[CCoE Notice] Cullen College Dissertation Defense Announcement-Javier Garcia Gonzalez (ECE)

Hutchinson, Inez A iajackso at Central.UH.EDU
Thu Nov 16 08:51:13 CST 2023


[Dissertation Defense Announcement at the Cullen College of Engineering]
Magnetic Based Methods for Underwater Localization and Navigation
Javier Garcia Gonzalez

December 1, 2023; 11:00 AM - 12:00 PM (CST)
Location: ECE Conference Room, Eng Bldg 1

Committee Chair:

Aaron T. Becker, Ph.D.

Committee Members:

Miao Pan, Ph.D. | Jiefu Chen, Ph.D. | Zheng Chen, Ph.D. | Julien Leclerc, Ph.D.

Abstract

Underwater robotics is a rapidly expanding field with many important applications. From exploration and maintenance of oil and gas installations, to search and rescue, to defense, the use of robotic agents has become desirable for efficiency and safety reasons. However, performing tasks with only one agent usually necessitates an increase in size and complexity, which in turn exacerbates the power requirements that can drastically reduce run times. For that reason, dividing tasks between a group of agents, a robotic swarm, is a proposition we wish to pursue. The work on this project focused on the practical implementation of underwater localization and navigation. In order for robotic agents to cooperate and efficiently work together, they must be able to efficiently locate each other and communicate.
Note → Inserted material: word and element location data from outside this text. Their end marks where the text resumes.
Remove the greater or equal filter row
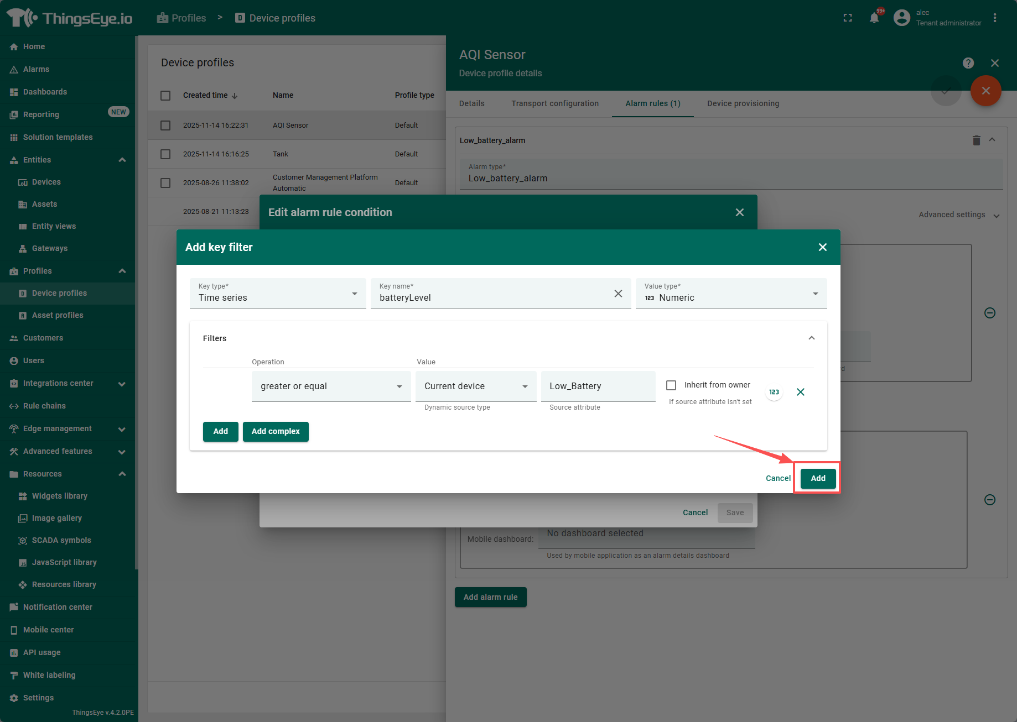click(800, 392)
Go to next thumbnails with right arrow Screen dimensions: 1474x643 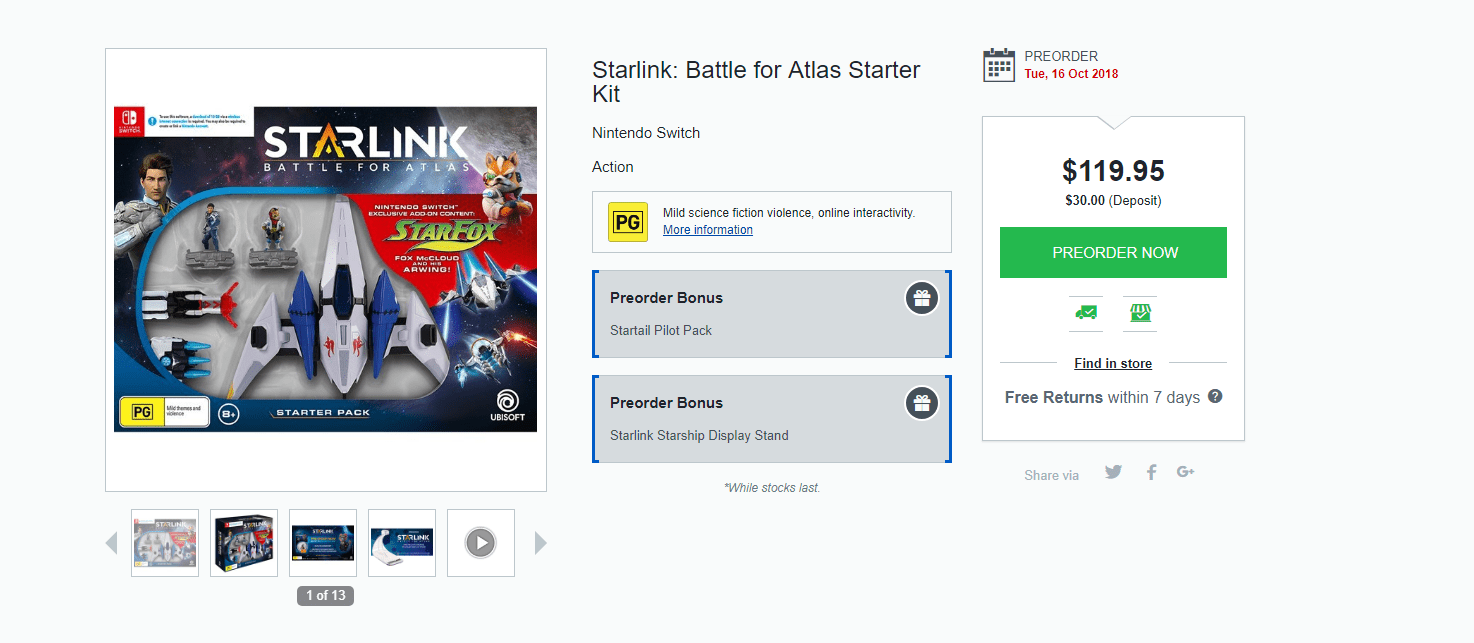[541, 543]

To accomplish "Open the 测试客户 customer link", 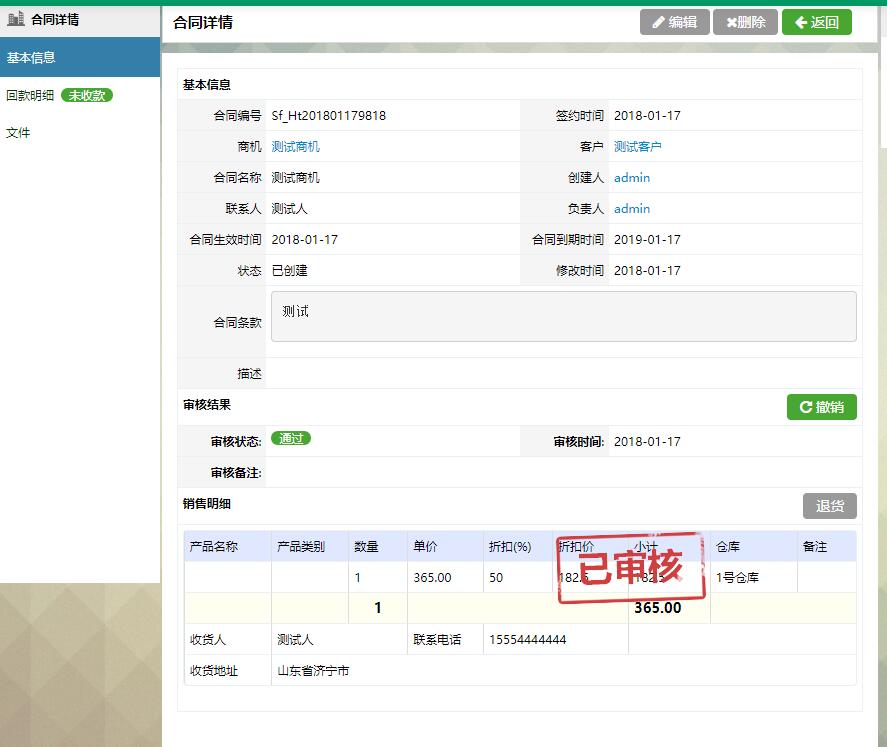I will tap(637, 147).
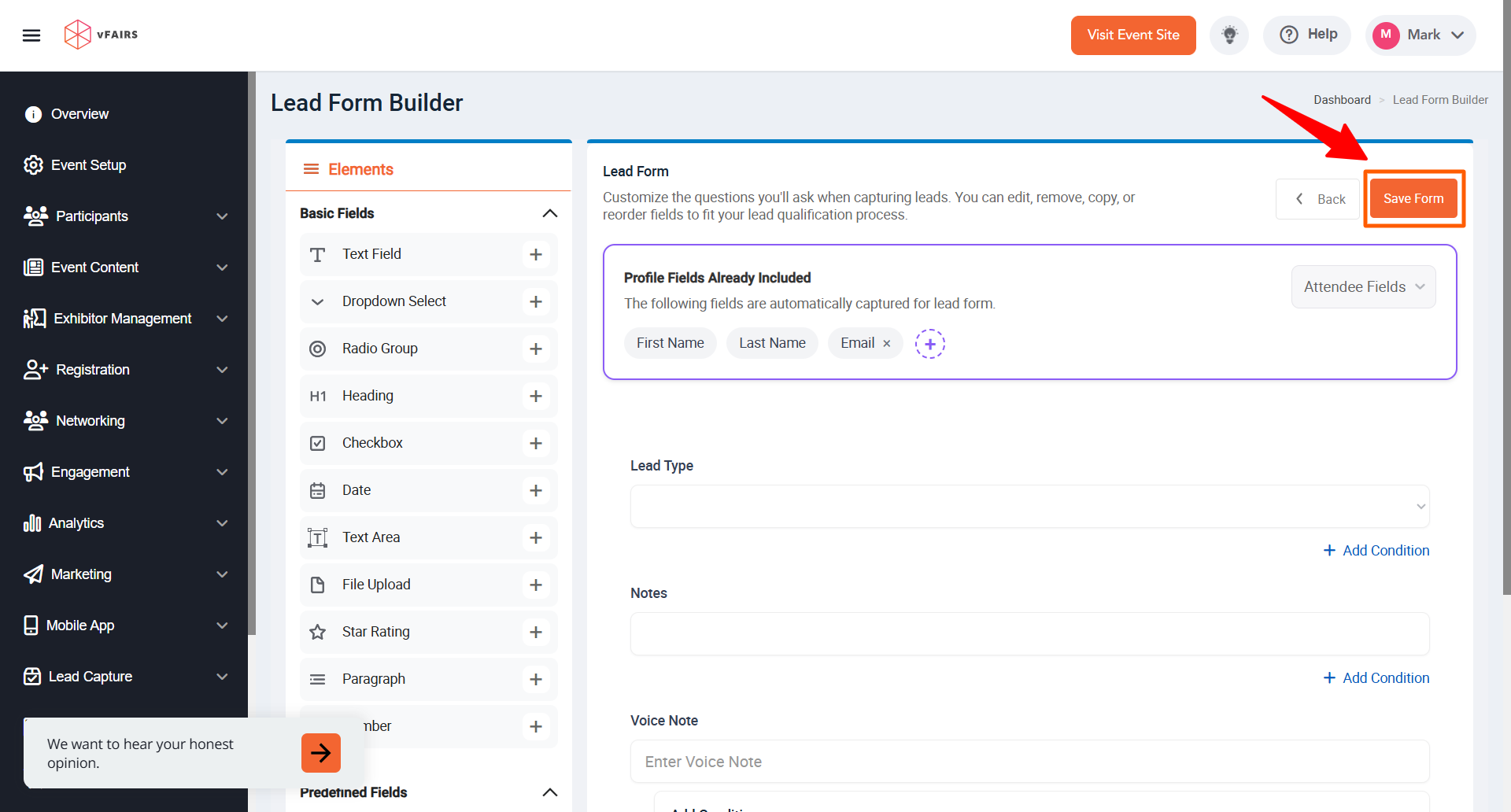This screenshot has height=812, width=1511.
Task: Open the Attendee Fields dropdown
Action: pos(1363,287)
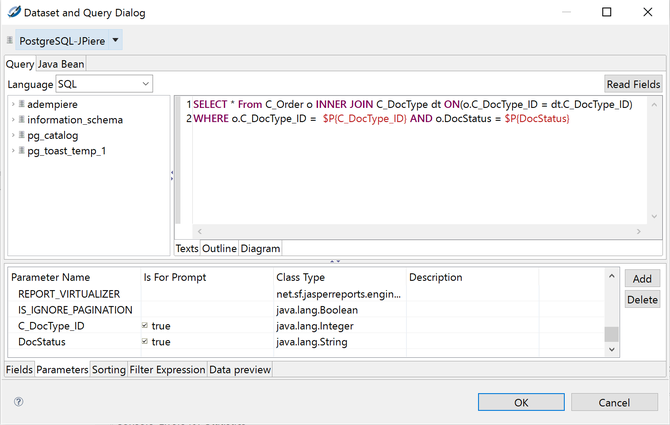Image resolution: width=670 pixels, height=425 pixels.
Task: Click the PostgreSQL-JPiere data adapter icon
Action: click(x=10, y=41)
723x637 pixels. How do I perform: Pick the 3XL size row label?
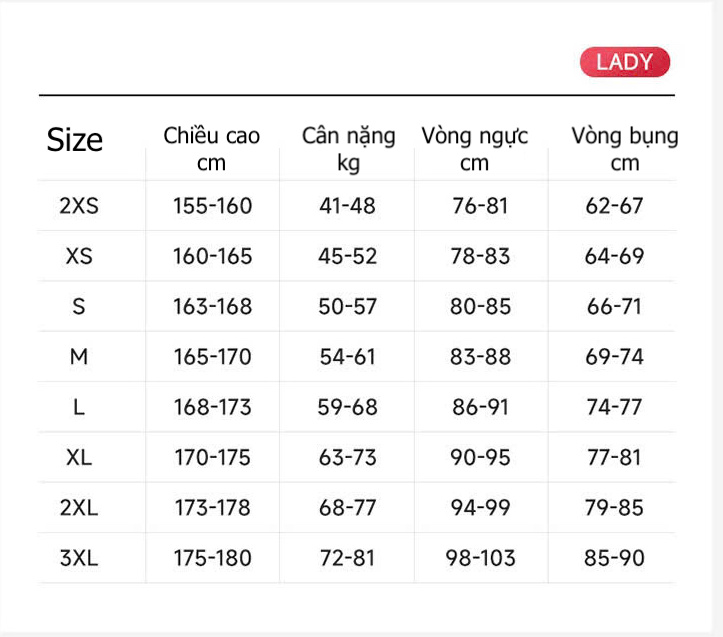point(79,558)
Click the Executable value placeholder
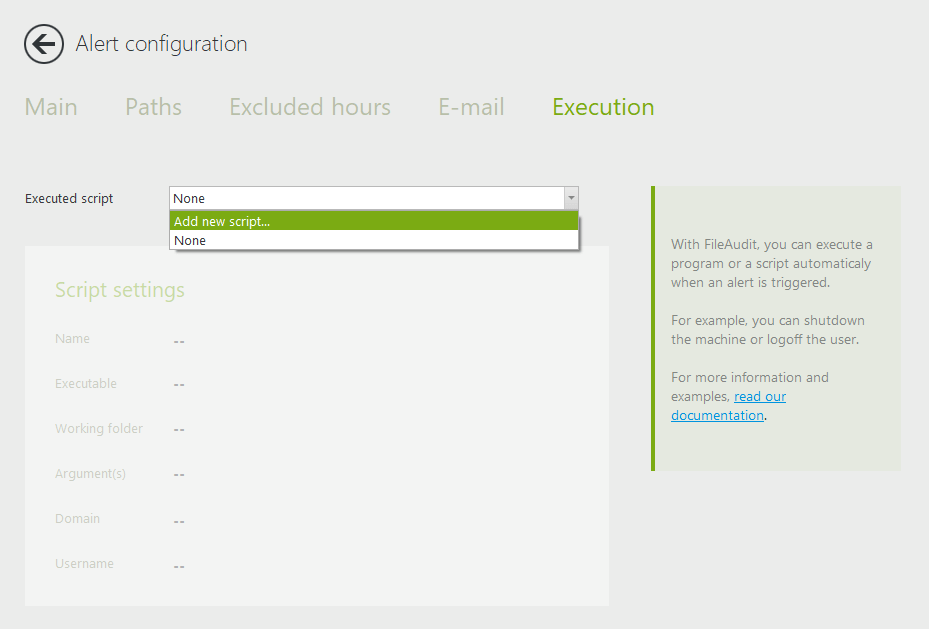 click(x=179, y=385)
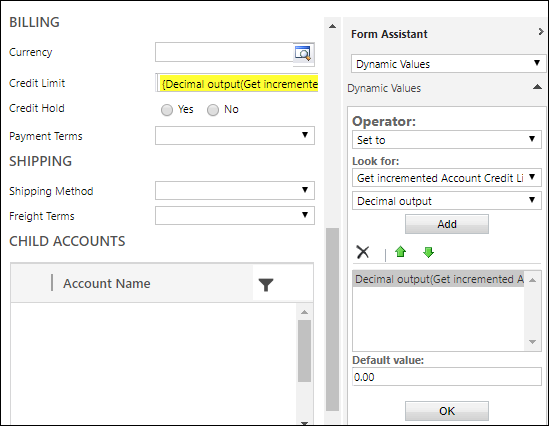Click the Default value input field
The image size is (549, 426).
(x=446, y=377)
While many technologies have been employed for communication in underwater environments, they have drawbacks that we try to address through the use of magnetic induction (MI) communications. The first part of this dissertation focuses on implementing MI so different agents, with very limited prior knowledge of the swarm, can find each other and communicate at short distances, where collision between agents is most probable. The theoretical basis and validation, as well as hardware design and implementation are covered.

The use of magnetics to find ferrous objects underwater is presented in the second part. This is important for inspection and maintenance tasks, as it can complement vision-based methods in finding structures in waters with low visibility or even partially covered by the ocean floor, as well as for navigating around said structures.